Tamir Hayman says Islamic Jihad more likely to start a war in Gaza than Hamas, boasts that Israel knows more than Nasrallah about Hezbollah’s missile program
The head of Military Intelligence on Wednesday said the heavy economic sanctions on Iran and their devastating financial ramifications were the driving forces behind attacks linked to the Islamic Republic on petroleum facilities last month and recent threats by Tehran to step up nuclear enrichment.
“Iran is under growing pressure that is forcing it to take actions connected to oil and to its nuclear project — though for now there are no changes to its policies,” Maj Gen. Tamir Hayman said, speaking at the Intelligence Legacy Center conference in Tel Aviv as part of the Israel Defense Expo.
On May 15, Iran announced it was stepping up its uranium enrichment program in response to the United States’ decision the year before to drop out of the 2015 nuclear deal and impose heavy economic sanctions on Iran and the countries and groups that do business with it. Last week, the International Atomic Energy Agency watchdog said Iran was staying within the limitations set by the 2015 nuclear accord, though its stockpiles of low-enriched uranium and heavy water were growing.
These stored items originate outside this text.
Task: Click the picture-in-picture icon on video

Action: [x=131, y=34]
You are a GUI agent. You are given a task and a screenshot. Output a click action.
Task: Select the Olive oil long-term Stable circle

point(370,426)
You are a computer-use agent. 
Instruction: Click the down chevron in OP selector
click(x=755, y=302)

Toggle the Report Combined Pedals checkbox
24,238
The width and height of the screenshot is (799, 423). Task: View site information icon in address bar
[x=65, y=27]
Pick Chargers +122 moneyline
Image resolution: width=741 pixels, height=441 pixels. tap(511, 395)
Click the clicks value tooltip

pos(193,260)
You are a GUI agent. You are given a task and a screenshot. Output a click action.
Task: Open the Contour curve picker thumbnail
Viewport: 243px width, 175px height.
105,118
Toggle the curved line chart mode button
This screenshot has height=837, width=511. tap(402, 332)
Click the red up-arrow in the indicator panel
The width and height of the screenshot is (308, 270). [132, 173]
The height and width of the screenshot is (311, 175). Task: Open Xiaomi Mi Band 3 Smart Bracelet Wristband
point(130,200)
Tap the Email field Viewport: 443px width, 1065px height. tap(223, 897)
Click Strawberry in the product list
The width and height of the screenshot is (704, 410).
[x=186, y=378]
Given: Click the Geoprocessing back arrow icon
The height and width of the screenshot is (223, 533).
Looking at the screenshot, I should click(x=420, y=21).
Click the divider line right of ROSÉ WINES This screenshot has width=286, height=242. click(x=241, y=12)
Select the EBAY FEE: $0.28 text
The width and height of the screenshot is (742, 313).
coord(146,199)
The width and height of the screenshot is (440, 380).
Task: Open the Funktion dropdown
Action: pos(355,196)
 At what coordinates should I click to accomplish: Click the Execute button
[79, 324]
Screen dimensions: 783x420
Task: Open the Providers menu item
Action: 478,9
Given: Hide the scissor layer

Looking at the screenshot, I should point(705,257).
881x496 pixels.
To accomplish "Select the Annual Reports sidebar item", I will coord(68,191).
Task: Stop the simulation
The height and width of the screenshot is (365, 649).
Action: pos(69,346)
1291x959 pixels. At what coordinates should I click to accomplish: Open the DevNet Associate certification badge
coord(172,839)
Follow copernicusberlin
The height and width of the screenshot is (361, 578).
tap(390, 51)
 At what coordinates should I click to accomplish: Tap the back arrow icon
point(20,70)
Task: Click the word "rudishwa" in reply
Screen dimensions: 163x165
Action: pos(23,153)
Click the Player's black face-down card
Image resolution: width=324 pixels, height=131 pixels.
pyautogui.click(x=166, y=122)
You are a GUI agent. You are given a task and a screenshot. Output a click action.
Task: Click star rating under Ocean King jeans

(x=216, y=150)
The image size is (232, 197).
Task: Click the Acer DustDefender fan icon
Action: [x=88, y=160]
“The unprecedented sanctions on Iran has led to a severe recession, which is being felt in all directions, and has led Iran to take actions against the global oil trade,” he said.
Last month, four United Arab Emirate oil tankers were damaged in the Gulf of Oman. The United States and Israel said Iran was behind the sabotage, which Tehran denied.
Days later, Houthis in Yemen — a militia that receives significant funding and assistance from Iran — carried out a number of drone strikes on Saudi Arabian oil facilities.
In his wide-ranging speech, the Military Intelligence chief also addressed the prospect of war in the Gaza Strip, saying it was not likely as the Hamas terror group, which rules the enclave, is not interested in a large-scale conflict. However, Hayman warned that the second-largest group in the Strip, the Iran-backed Palestinian Islamic Jihad, has far fewer responsibilities toward Gaza residents and thus has less to lose in a war, making it a far likelier instigator of violence.
“Hamas is quite deterred from war and is deeply interested in staying the course of a ceasefire in which they expect to receive certain concessions — and therefore they really don’t want a war,” he said.
“The Islamic Jihad has a high potential of volatility. This group does not have the duties of a sovereign and so there is a potential for it to initiate [war],” Hayman said.
Turning his attention to the north, the IDF general said Lebanon-based terror group Hezbollah’s program to turn its massive arsenal of some 100,000 “dumb” rockets into precision-guided missiles has largely stalled due to American pressure on the government of Lebanon — despite recent claims to the contrary by Hezbollah Hassan Nasrallah.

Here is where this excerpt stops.